No one blames the U.S and the Mexican government, who have in no way formed a solution for this problem, instead choosing to encourage xenophobic and white supremacist views. No one is blaming President Trump who continues to spread lies about immigrants, who continues to spread false facts, especially exemplified in his recent address. No one is prosecuting ICE officials who are responsible for having 22 immigrants die in their detention centers in the past 2 years. And since this whole government shutdown began over wall funding, not one story has overtly focused on the immigrant story.

There are immigrants who have been in the U.S for 18+ years and they are just as American as I am and every other U.S. citizen. They are just as hardworking and contributive to society. The only thing that separates them from the U.S. populace is a decision that they made when they were young adults and had no other option.
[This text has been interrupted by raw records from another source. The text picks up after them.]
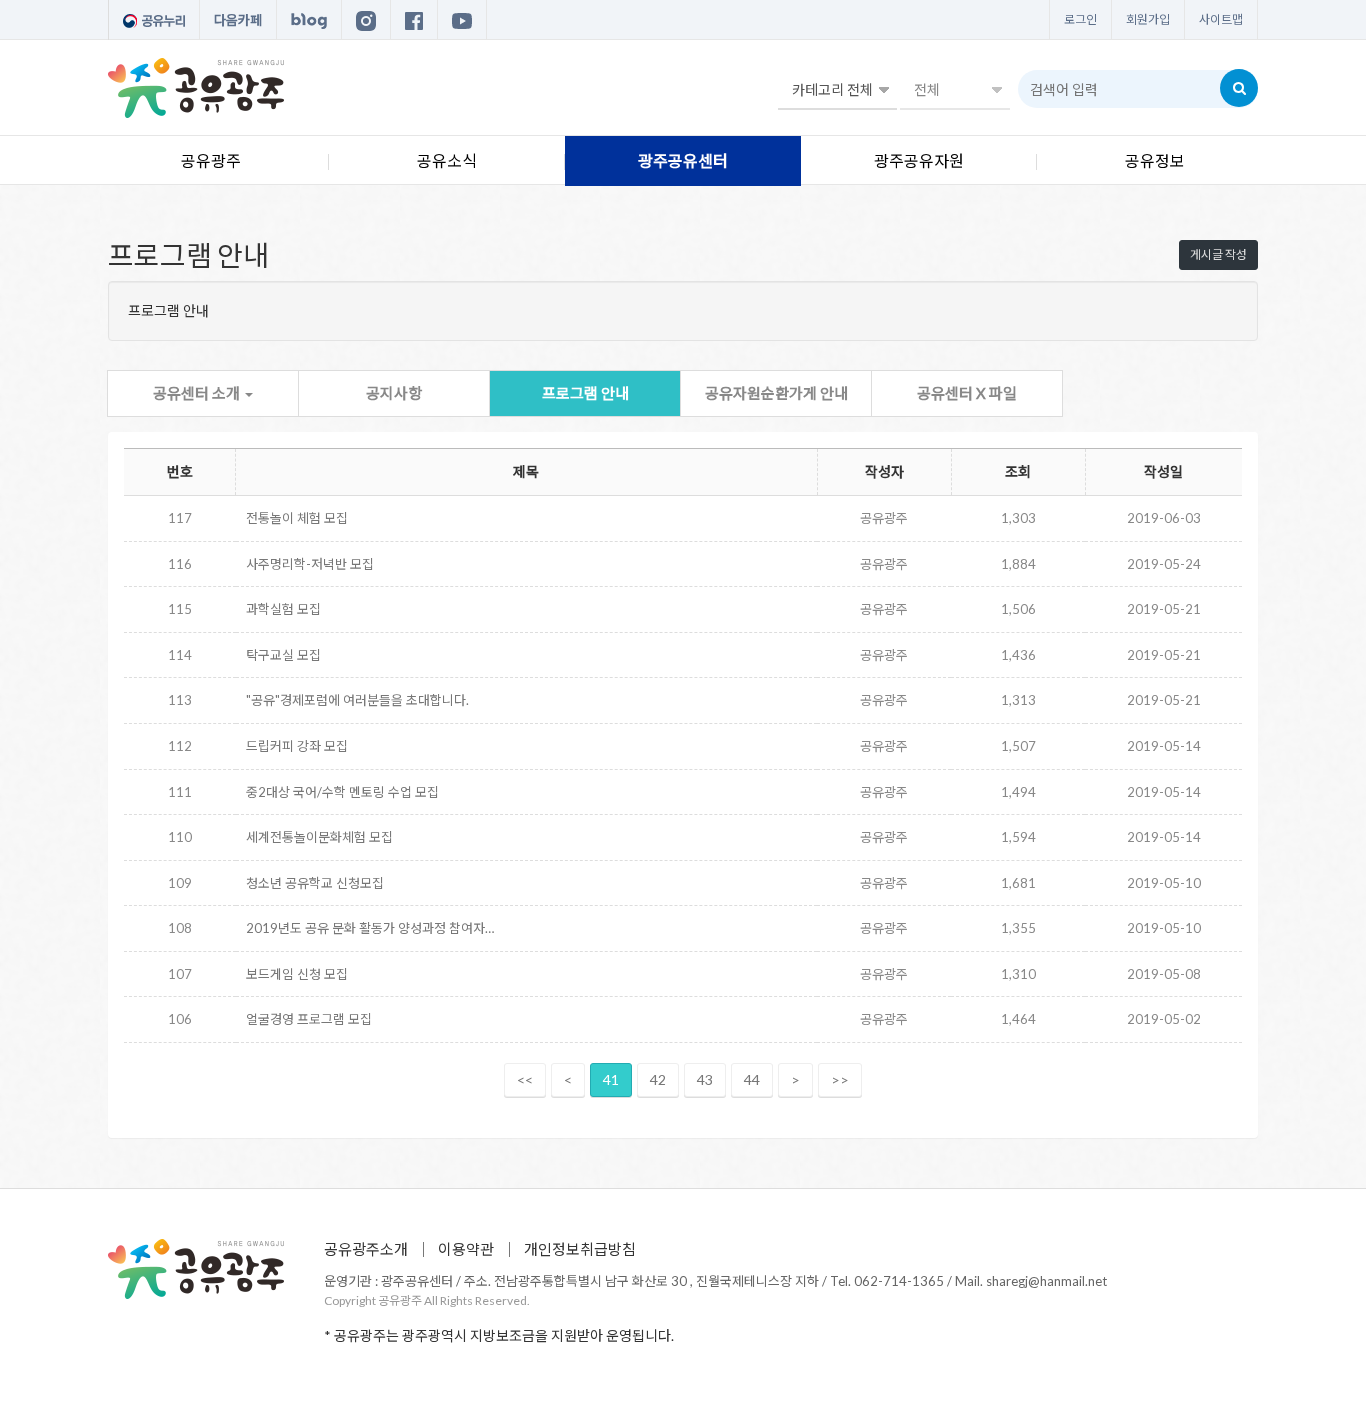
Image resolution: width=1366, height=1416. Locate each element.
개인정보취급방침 (580, 1249)
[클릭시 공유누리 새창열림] (154, 20)
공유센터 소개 (198, 393)
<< (525, 1079)
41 (611, 1079)
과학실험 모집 (283, 609)
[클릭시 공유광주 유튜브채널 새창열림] (462, 20)
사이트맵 (1221, 19)
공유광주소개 (366, 1249)
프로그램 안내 (585, 393)
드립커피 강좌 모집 (297, 746)
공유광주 (211, 160)
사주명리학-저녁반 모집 (310, 564)
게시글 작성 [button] (1218, 254)
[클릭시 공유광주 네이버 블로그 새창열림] (309, 20)
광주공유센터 (683, 160)
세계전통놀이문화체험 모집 (319, 837)
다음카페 (238, 20)
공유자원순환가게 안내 (776, 393)
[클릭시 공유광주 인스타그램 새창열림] (366, 20)
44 (752, 1079)
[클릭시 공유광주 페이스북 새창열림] (414, 20)
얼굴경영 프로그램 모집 (309, 1019)
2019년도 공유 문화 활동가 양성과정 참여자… (370, 928)
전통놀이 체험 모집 (297, 518)
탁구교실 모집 (283, 655)
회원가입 (1148, 19)
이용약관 (466, 1249)
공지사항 (394, 393)
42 (658, 1079)
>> (840, 1079)
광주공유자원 (919, 160)
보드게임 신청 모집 (297, 974)
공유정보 (1155, 160)
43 (705, 1079)
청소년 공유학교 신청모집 (315, 883)
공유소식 (447, 160)
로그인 (1080, 19)
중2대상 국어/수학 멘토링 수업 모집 (342, 792)
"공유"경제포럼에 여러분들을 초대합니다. (357, 700)
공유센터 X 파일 (967, 393)
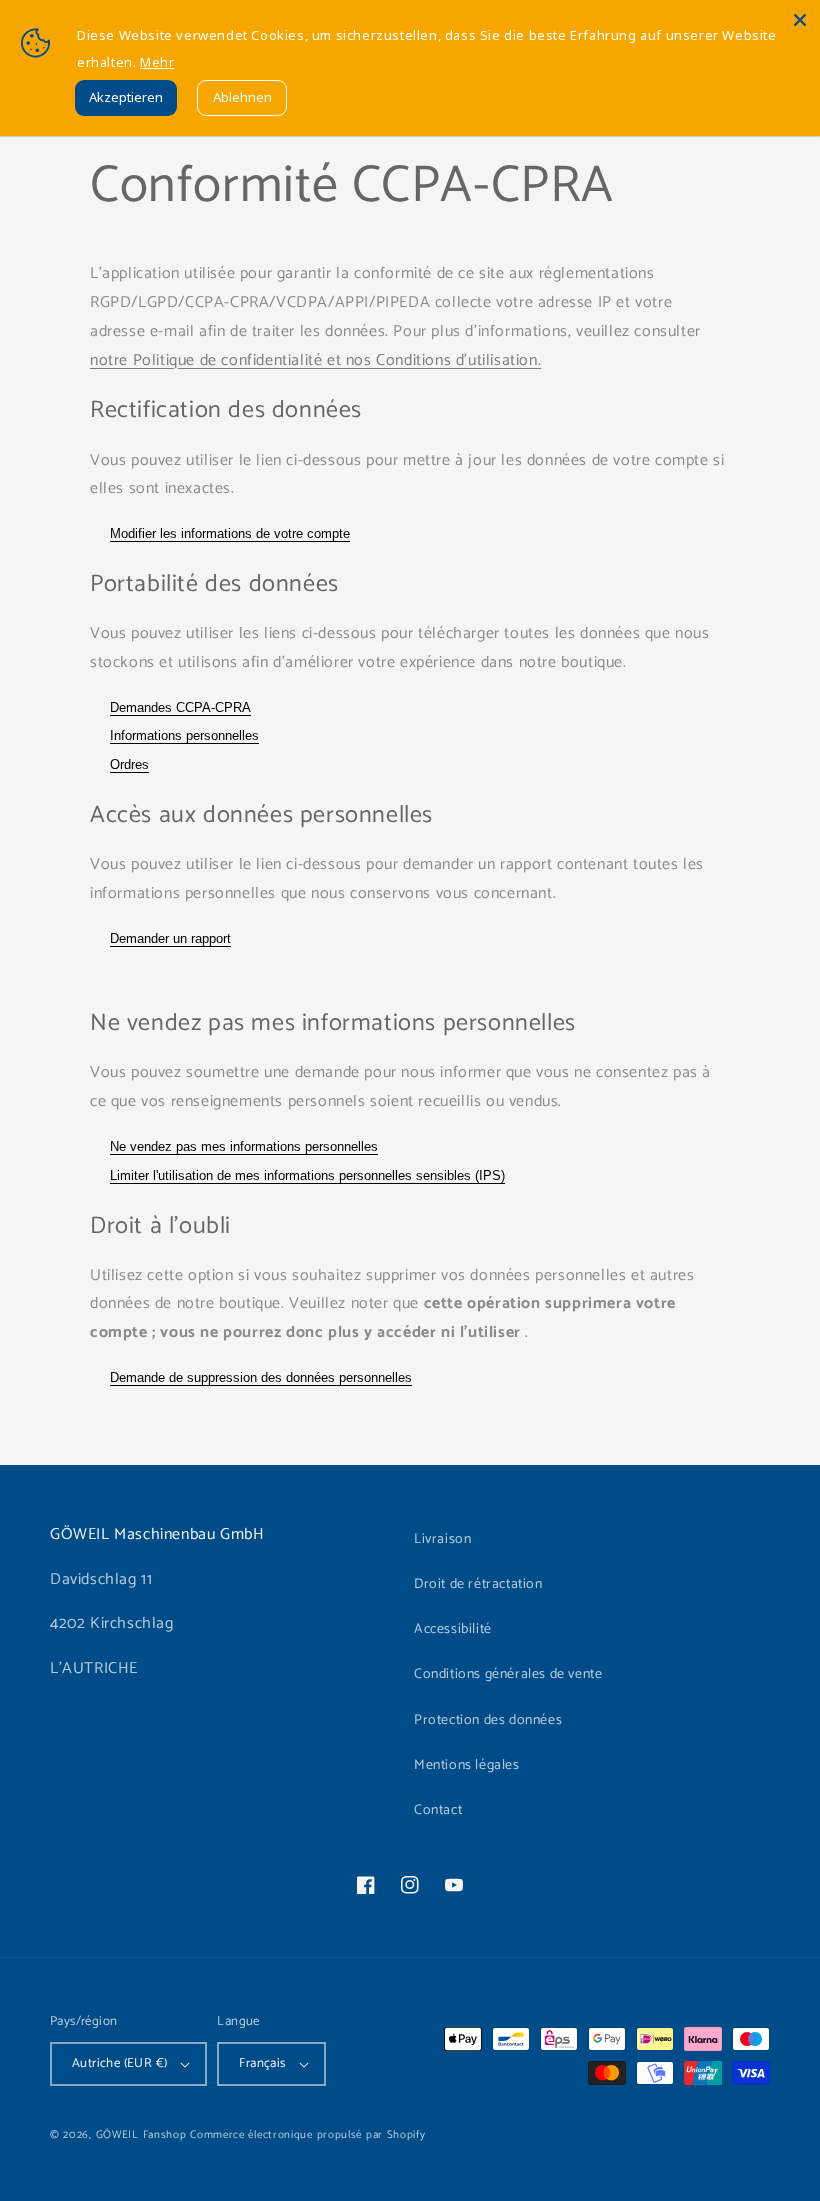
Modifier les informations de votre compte (230, 533)
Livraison (442, 1539)
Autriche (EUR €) (119, 2063)
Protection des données (488, 1720)
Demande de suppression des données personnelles (261, 1377)
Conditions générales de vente (508, 1674)
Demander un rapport (170, 938)
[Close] (800, 20)
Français (262, 2063)
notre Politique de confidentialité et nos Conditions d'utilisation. (315, 360)
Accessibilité (453, 1629)
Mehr (157, 62)
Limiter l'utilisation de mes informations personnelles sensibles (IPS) (307, 1175)
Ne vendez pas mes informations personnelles (244, 1146)
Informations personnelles (184, 735)
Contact (438, 1810)
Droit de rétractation (478, 1584)
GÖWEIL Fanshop (141, 2135)
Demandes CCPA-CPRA (180, 707)
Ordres (129, 764)
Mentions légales (467, 1765)
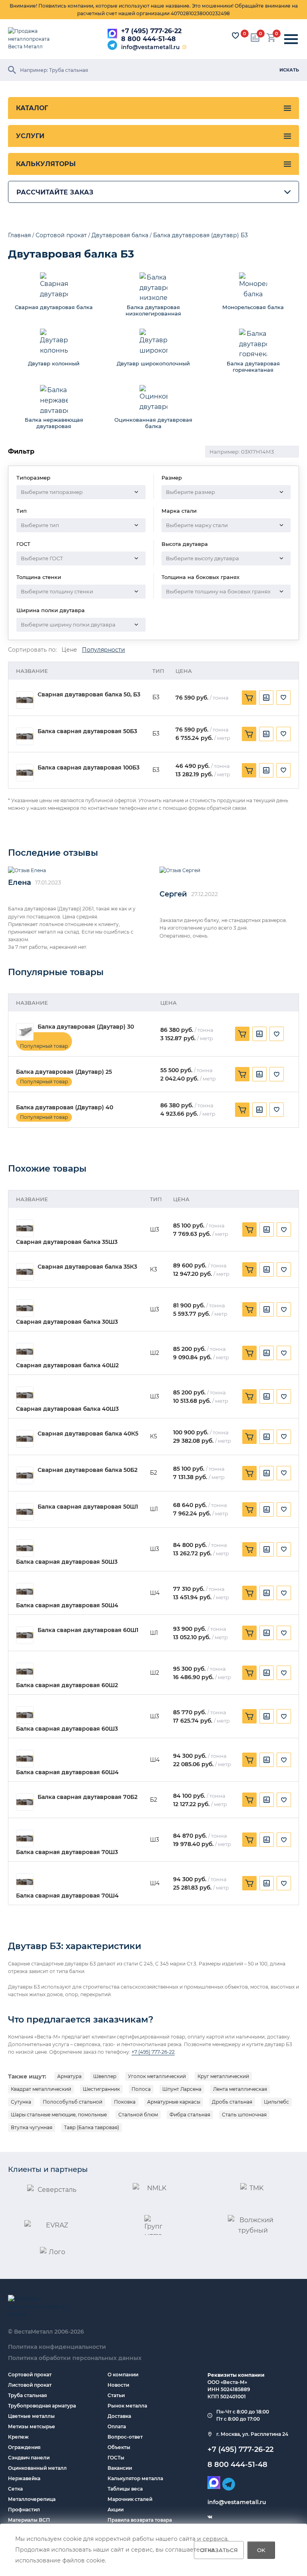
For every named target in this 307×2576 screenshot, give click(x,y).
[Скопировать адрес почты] (184, 47)
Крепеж (18, 2437)
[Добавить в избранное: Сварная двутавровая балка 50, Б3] (283, 697)
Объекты (119, 2447)
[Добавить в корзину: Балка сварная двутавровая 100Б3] (249, 770)
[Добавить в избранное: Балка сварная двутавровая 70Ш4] (284, 1883)
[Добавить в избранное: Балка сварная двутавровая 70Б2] (284, 1800)
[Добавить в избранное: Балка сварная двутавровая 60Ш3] (284, 1716)
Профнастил (24, 2510)
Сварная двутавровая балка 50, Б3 (89, 694)
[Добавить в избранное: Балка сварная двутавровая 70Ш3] (284, 1839)
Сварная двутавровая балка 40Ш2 (67, 1365)
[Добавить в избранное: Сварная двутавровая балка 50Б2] (284, 1473)
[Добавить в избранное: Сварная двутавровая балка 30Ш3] (284, 1309)
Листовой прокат (30, 2385)
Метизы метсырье (31, 2426)
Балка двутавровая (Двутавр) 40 (64, 1107)
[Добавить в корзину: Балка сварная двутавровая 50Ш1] (249, 1509)
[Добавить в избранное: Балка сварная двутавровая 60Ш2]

A decision they made before 9/11-- before serious security checks were increased, especially targeted at individuals from other countries.

The reason that 12 million+ illegal immigrants are "illegal" is to blame on xenophobic views in the U.S. The so-called wall that will supposedly keep out gangs, drugs and violent immigrants from the U.S-- is it any coincidence that it is only separating Mexico and Central America from the U.S.? Why not build a wall separating Canada from the U.S.? Because the simple fact of the matter is that the United States does not care whether white people come into this country.

So many people in the U.S. are not able to comprehend the reason why so many immigrant families come to the U.S. They don't understand their stories and the several centuries of events that led to this. The only way that White Americans would be open to this idea of freely crossing borders would be if these immigrants were white-- mimicking exactly what happened in America when Europeans colonized.

Throughout these next few months, I hope to be able to retell immigrant stories-- the reasons why they migrated to the U.S., and especially how they are currently living the American Dream. These immigrants are so often wrongly represented by xenophobic views labeling them as the villain to the U.S. citizens' story that it is time that these "illegal" immigrants get to have their stories truthfully told, especially to stop the fear-mongering that surround these individuals and their lives. These stories that will be published are also not meant to paint the whole immigrant experience in a happy, innocent tone. Immigrant stories are filled with harsh realities that many individuals in the U.S. have had the privilege of not experiencing, but should otherwise still be knowledgable about.

As U.S. citizens, living in privilege is something that we take for granted, to the point that we don't even notice the adversities occurring in other countries-- ignorant to the reason why many of these individuals look to the American Dream as an emblem of hope.